Из сказанного можно себе составить понятие о Карле Карловиче: это лицо из легенд Реформации, из времени пуританизма во всей чистоте его. И Бушо был человек добрый, так точно, как лошадь – зверь добрый, по инстинкту, и к нему однако, как к лошади, не всякий решился бы подойти ближе размера ноги и копыт. Он уехал из Парижа в самый разгар революции, и, припоминая теперь его слова и лицо, я воображаю, что citoyen Bouchot[189] не был лишним или праздным ни при взятии Бастилии, ни 10 августа; он обо всем говорил с пренебрежением, кроме Меца и тамошней соборной церкви; о революции он почти никогда не говорил, но как-то грозно улыбаясь молчал о ней. Холостой, серьезный, важный, он со мной не тратил слов, спрягал глаголы, диктовал из «Les Incas» de Marmontel, расстанавливал accents grave и aigu[190], отмечал на поле, сколько ошибок, бранился и уходил, опираясь на огромную сучковатую палку; его никто никогда не бил[191]. Несмотря на занимательность педагогов, я скучал; мне некуда было деть мою деятельность, охоту играть, потребность разделить впечатления и игры с другими детьми. Один товарищ, одна подруга была у меня – Берта, полушарлот и полуиспанская собака батюшки. Много делил я с нею времени, запрягал ее, бывало, ездил на ней верхом, дразнил ее, а в зимние дни сидел с нею у печки: я пою песни, а она спит, – и время идет незаметно. Тогда она была уж очень стара, а все еще кокетничала и носила длинные уши с мохнатой коричневой шерстью. Не я один любил Берту: лакей наш Яков Игнатьевич не мог пережить ее, просто умер с горя и с вина, через неделю после ее смерти. Кроме Берты, был у меня еще ресурс: дети повара, никогда не утиравшие нос и вечно валявшиеся где-нибудь в дряни на дворе. Но с ними играть было мне строго запрещено, и я, побеждая разные опасности, мог едва на несколько минут ускользнуть на двор, чтоб порубить с ними лед около кухни зимою или замараться в грязи летом. Сверх того, я и играть почти не умел с другими: малейшая оппозиция меня бесила, оттого что игрушки не перечили ни в чем; а дети вообще большие демократы и не терпят товарища, который берет верх над ними.
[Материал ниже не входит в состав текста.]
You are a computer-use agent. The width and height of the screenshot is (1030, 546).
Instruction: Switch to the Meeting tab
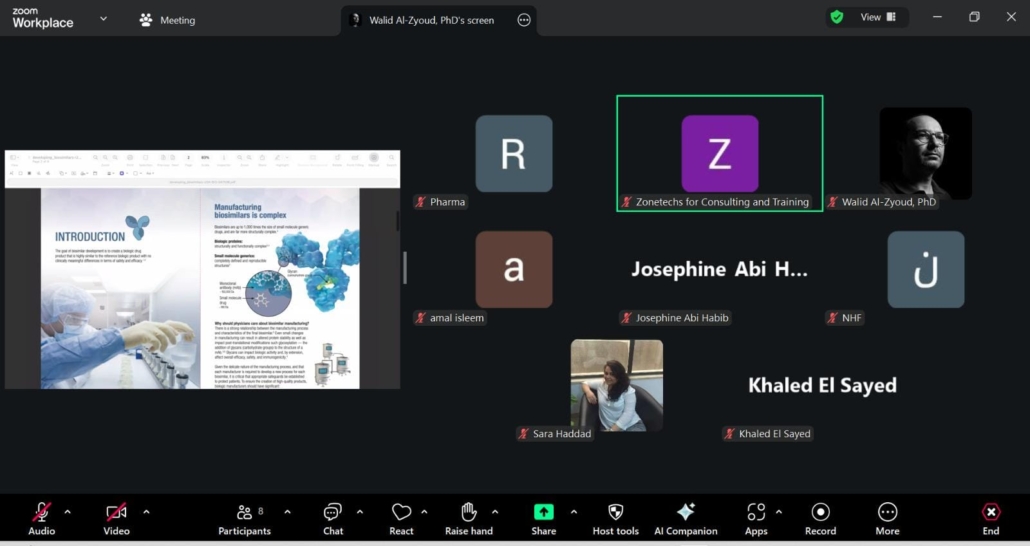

Между тем важные обстоятельства совершились. Лизавета Ивановна занемогла. Домовый лекарь сказал, что это легкая простуда, затопил ей внутренность ромашкой, залепил болезнь мушкой и очень удивился, застав одним добрым утром свою выздоравливающую на столе. Да, она умерла. Карл Карлович был ее душеприказчиком и тогда поссорился с племянником Лизаветы Ивановны, каретником Шмальцгофом, у которого нос был красно-фиолетовый. Как теперь помню ее похороны: я провожал тело старухи на католическое кладбище и плакал.
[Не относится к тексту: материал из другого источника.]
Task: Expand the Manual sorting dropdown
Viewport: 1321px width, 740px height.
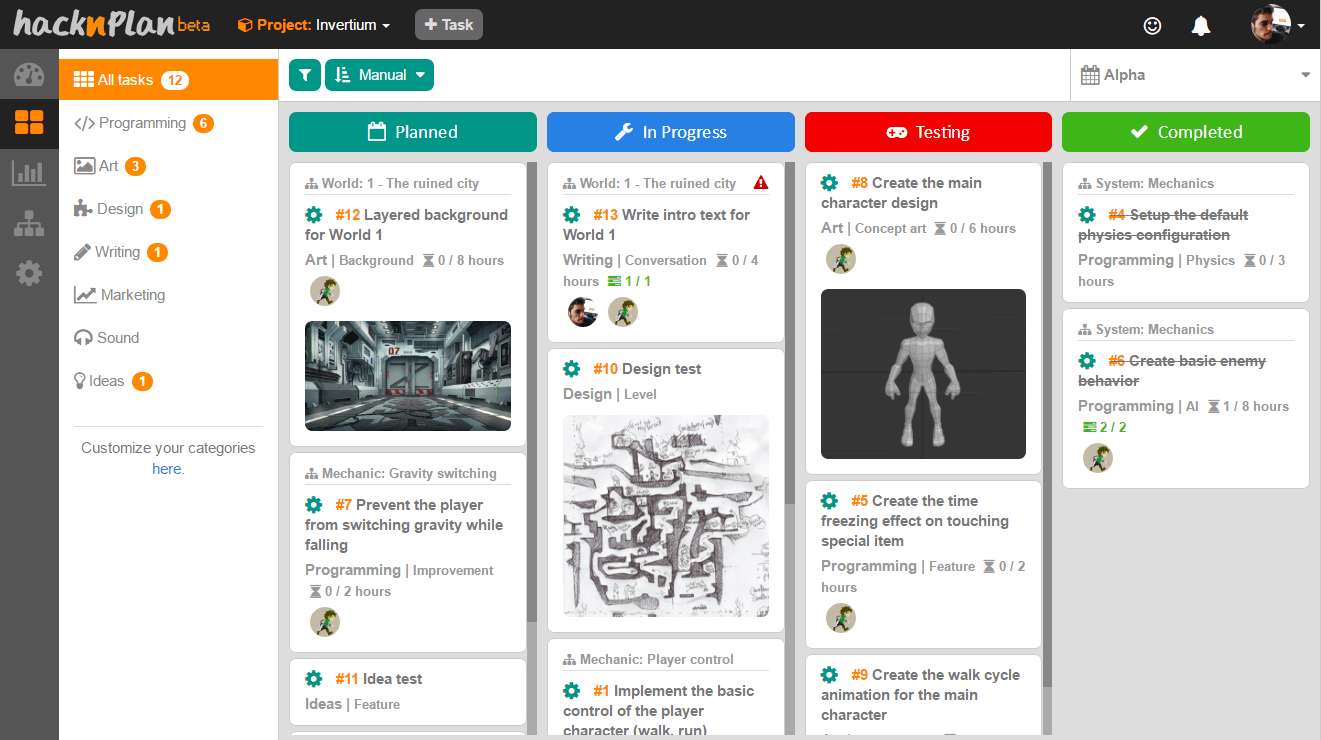Action: click(x=379, y=75)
В жизни моей много переменилось: кончились рассказы Лизаветы Ивановны, кончилось патриархальное царствование ее надо мною; кончилась непомерная благость, с которой она вступалась за обиды, нанесенные мне. Словом, весь прежний быт ниспровергнулся; во время Лизаветы Ивановны ходила за мною няня, столько же добрая, как она, Вера Артамоновна, как две капли воды похожая на индейку в косынке, – такая же шея в складочках и морщинах, тот же вид ingénu[192]. Теперь приставили ко мне камердинера Ванюшку, которому я обязан первыми основаниями искусства курить табак (завертывая его в мокрую бумажку, свернутую трубочкой)[193] и богатой фразеологией, в которой хозяином раскинулся русский дух. Время, в которое ребенка передают с женских рук в мужские, – эпоха, перелом; с мальчиком это бывает лет в семь, восемь, с девочкой лет в семнадцать, восьмнадцать.